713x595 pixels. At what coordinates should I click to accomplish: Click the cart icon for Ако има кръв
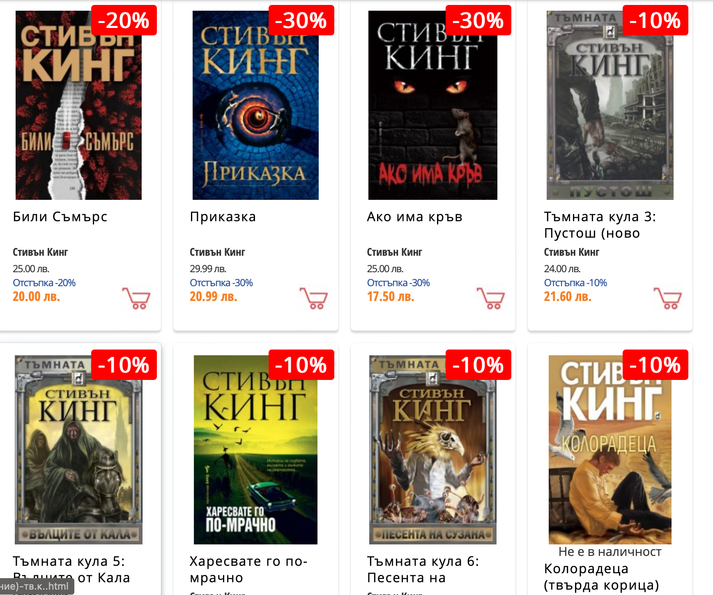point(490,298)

.....

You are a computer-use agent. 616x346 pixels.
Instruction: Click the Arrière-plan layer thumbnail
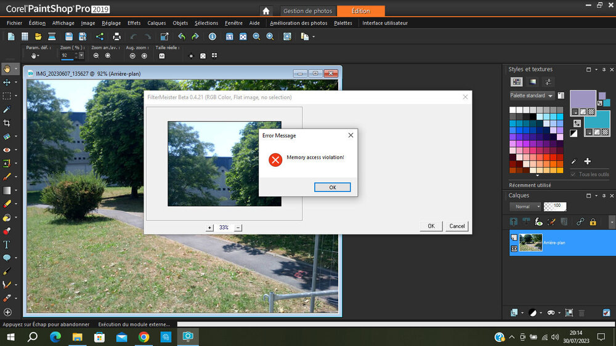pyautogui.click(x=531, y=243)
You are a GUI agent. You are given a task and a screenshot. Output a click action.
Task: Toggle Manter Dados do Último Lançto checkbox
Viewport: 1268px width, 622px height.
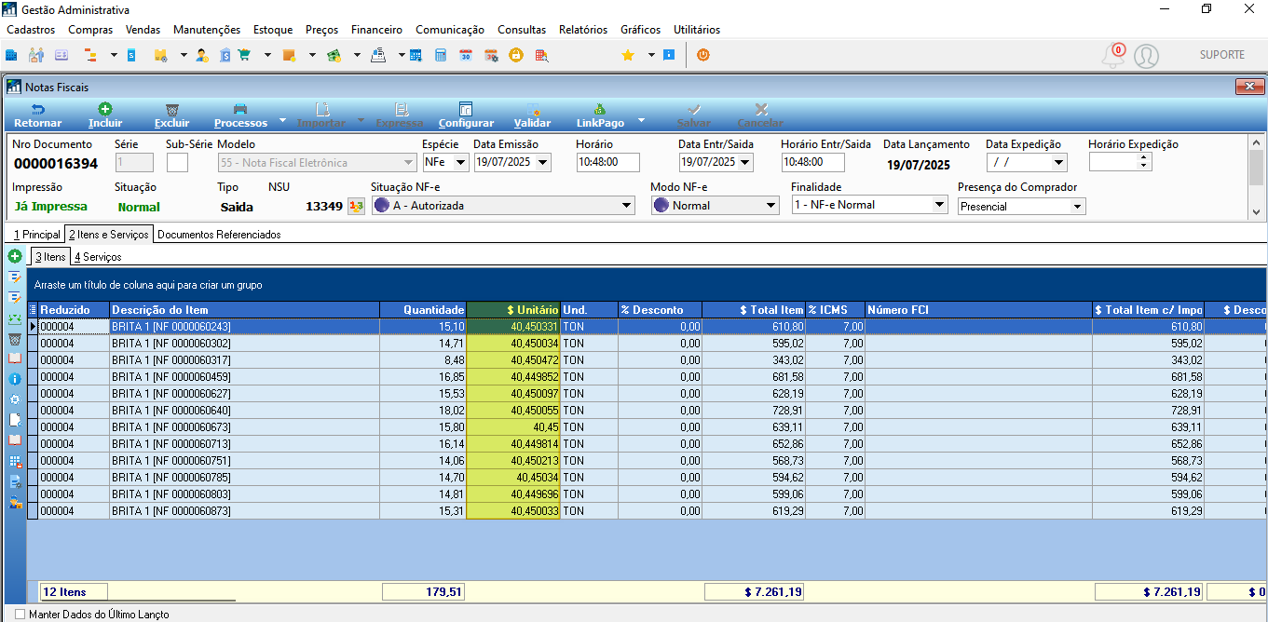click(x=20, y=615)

.....

■ **Your goal**: Across all the records above, find each line with "agent" in it and copy it.

■ **Exercise output**:
You are a computer-use agent. 616x346 pixels.
You are a GUI agent. You are given a task and a screenshot. Output a click action.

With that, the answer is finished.